Un estudio llevado a cabo en Chicago asegura que nuestros propios descubrimientos y experiencias nos llevan muchas veces a dejarnos llevar por ellos, sin atender a los hechos objetivos, ignorándolos aunque estén claramente frente a nosotros. Si en un ejercicio nos piden determinar si en un texto hay más palabras acabadas en “ando” -como “terminando”- o vocablos cuya penúltima letra sea la “d”, la mayoría de nosotros dirá que abundan en mayor medida los términos que finalizan en “ando”, puesto que nos vienen a la memoria muchos más gerundios que palabras con la letra “d” en la posición mencionada.
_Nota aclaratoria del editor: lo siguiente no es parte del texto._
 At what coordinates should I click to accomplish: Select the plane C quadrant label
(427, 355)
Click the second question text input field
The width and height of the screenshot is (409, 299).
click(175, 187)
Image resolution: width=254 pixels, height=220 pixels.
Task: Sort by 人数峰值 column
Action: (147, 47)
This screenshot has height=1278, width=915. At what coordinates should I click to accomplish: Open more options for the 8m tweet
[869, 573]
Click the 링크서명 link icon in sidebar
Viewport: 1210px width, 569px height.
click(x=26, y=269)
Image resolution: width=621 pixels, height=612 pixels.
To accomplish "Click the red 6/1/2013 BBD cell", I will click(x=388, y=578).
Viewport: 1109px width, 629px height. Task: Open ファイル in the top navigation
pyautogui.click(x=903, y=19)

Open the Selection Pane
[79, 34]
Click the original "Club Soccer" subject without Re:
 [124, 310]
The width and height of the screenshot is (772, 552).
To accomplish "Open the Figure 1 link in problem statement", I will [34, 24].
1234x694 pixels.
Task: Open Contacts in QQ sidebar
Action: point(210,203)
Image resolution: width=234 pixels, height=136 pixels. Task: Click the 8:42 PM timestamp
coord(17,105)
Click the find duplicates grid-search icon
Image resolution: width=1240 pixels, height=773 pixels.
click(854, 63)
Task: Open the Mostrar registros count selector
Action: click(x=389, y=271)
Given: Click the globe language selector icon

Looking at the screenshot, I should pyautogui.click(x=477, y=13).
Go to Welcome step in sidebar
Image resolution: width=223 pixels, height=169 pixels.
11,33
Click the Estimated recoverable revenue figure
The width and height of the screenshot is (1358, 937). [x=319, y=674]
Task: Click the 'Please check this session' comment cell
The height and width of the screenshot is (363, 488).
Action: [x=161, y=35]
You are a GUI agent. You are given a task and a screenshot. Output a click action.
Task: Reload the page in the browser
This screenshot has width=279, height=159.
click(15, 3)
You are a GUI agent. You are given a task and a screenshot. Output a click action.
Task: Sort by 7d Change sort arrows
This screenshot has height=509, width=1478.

Sin darnos cuenta, pasamos por alto que en todos esos gerundios también se cumple la otra opción y caemos en el error de responder incorrectamente por obedecer a nuestros recuerdos.

Guiarnos por estereotipos

Las investigaciones de Daniel Kahneman y Amos Tversky explican este fallo de nuestros pensamiento con el siguiente caso: “Linda tiene 31 años, es una filósofa soltera, abierta y muy brillante. Cuando era estudiante se implicaba mucho en asuntos de discriminación y justicia social, y también participó en demostraciones antinucleares”. Tras presentárselo a varias personas, les hicieron una pregunta: “¿Qué es más probable, que Linda sea una empleada de banca… o una empleada de banca y, a la vez, activista feminista?”.

El 85% eligió la segunda opción por ser más detallada y reforzar el estereotipo de que las feministas se preocupan más por las causas sociales. Pero lo más probable es precisamente lo contrario, puesto que si la segunda fuese cierta, la primera automáticamente también; algo que no ocurre en el otro caso. Una prueba más de que los estereotipos suelen cegarnos incluso si desafían la lógica.